§ **Required work**: Everything from the line with "Viewport: 320px width, 221px" to the last line of the listing must be retyped exactly, both ends included, with the pictures dropped.

===== Extracted records =====

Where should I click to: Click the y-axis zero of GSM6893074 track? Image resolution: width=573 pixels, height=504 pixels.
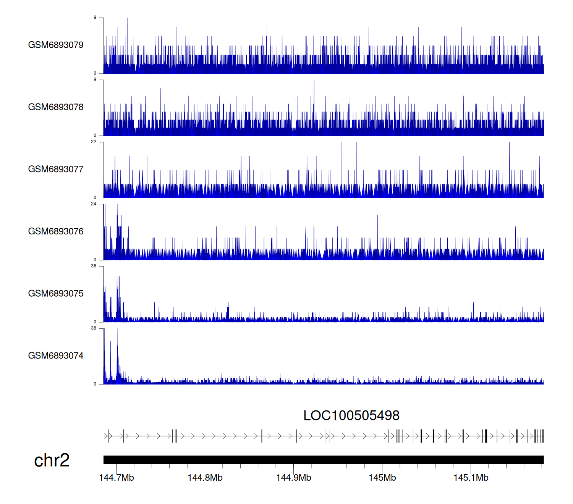(x=95, y=384)
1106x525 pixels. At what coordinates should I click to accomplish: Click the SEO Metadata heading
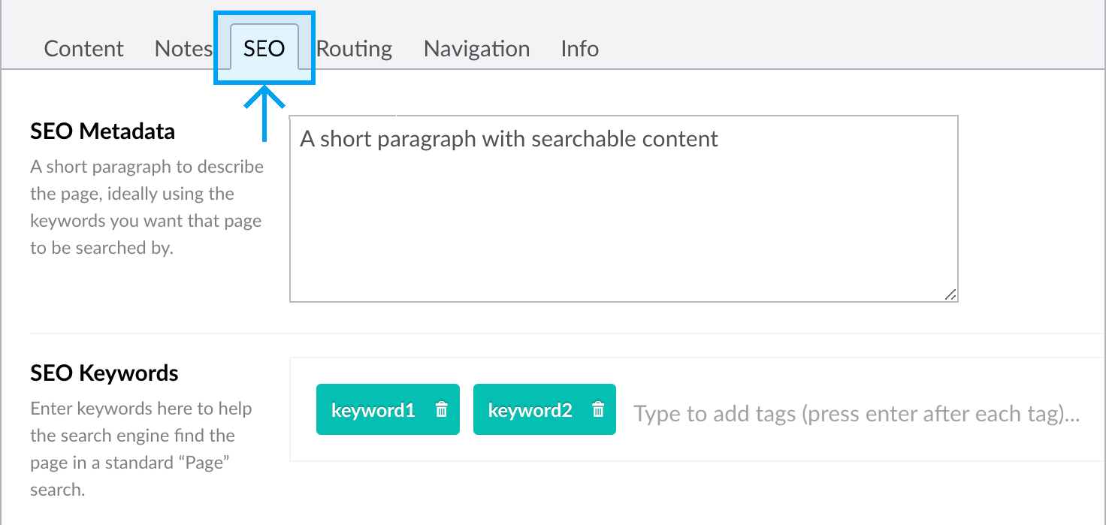(102, 131)
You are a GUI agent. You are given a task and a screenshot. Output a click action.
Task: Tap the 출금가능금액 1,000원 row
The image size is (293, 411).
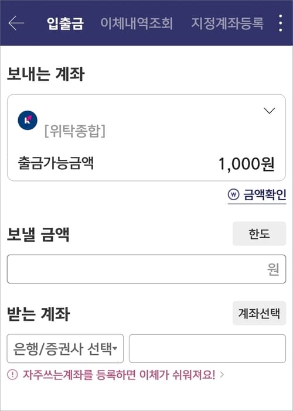[x=147, y=164]
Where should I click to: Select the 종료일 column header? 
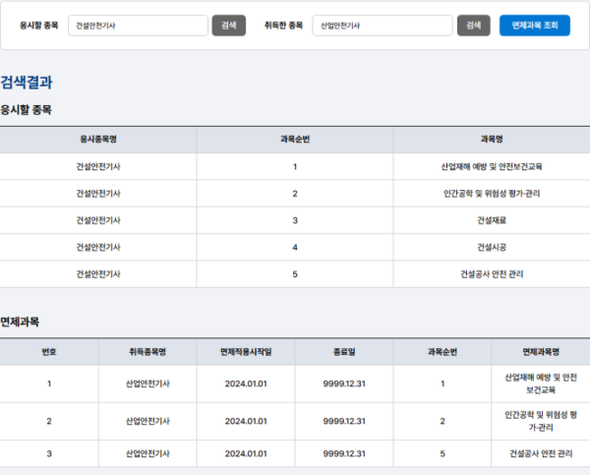[344, 352]

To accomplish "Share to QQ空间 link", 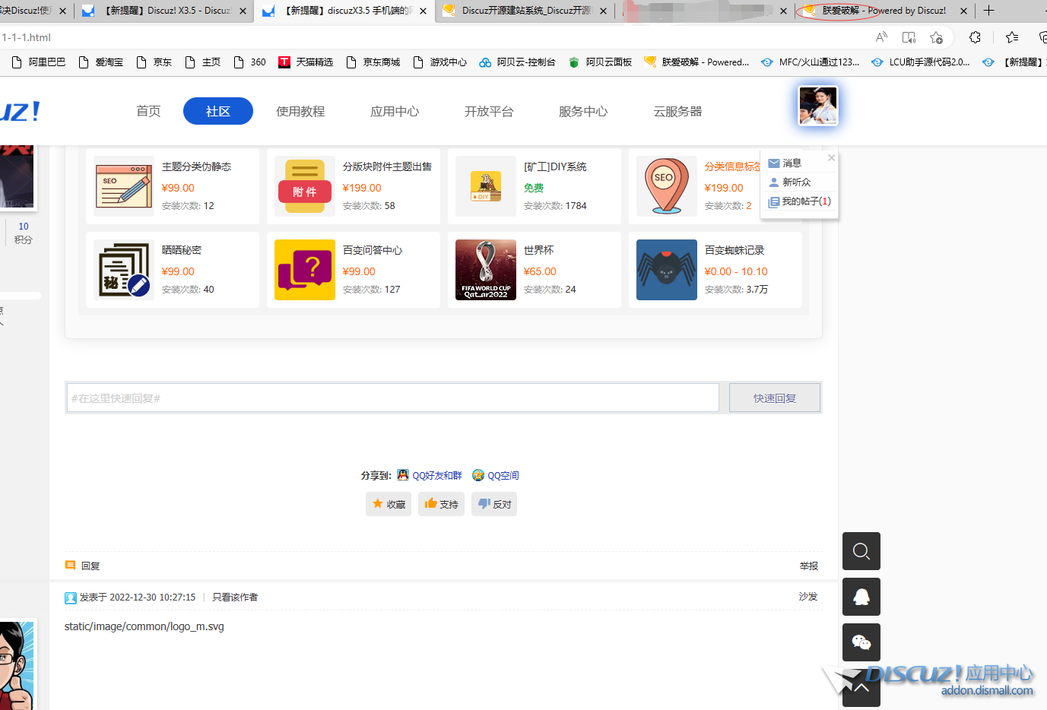I will (496, 475).
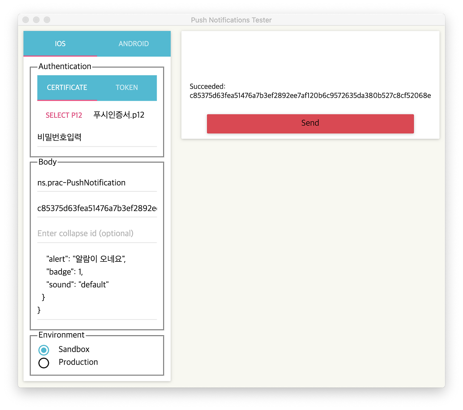Switch to the ANDROID tab

pos(133,43)
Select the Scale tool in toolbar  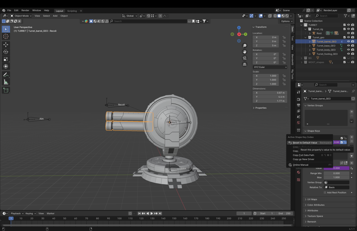(x=6, y=59)
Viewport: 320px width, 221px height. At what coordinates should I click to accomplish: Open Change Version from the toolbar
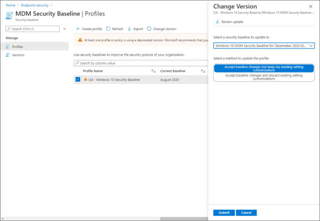(162, 29)
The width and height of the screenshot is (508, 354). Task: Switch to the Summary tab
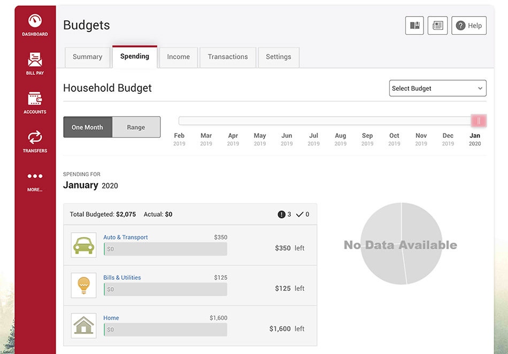click(88, 57)

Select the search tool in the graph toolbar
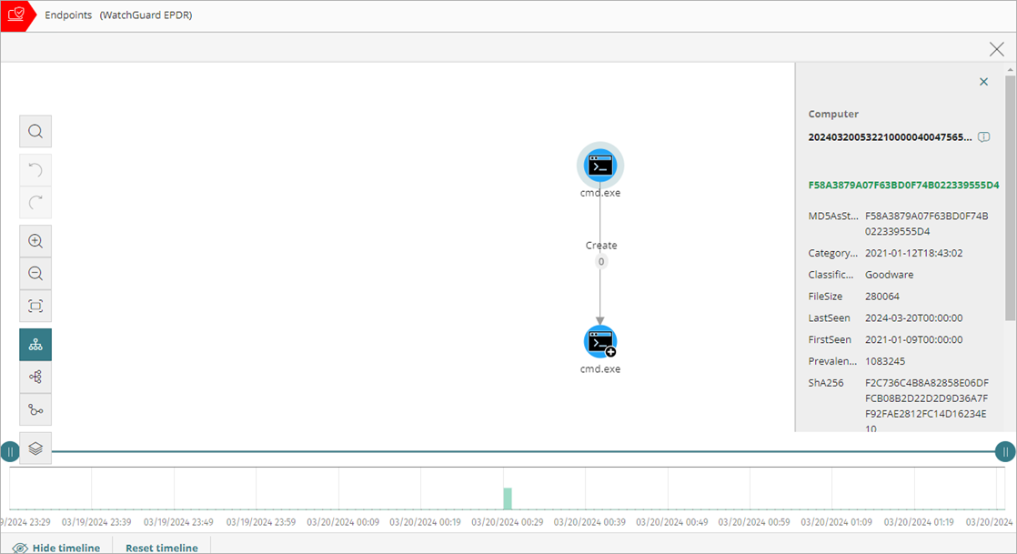(x=35, y=131)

=====

§ **Expected answer**:
Viewport: 320px width, 221px height. At what coordinates should I click to accomplish: Open Change Version from the toolbar
(162, 29)
The width and height of the screenshot is (508, 354). Task: Switch to the Summary tab
click(88, 57)

Select the search tool in the graph toolbar
(x=35, y=131)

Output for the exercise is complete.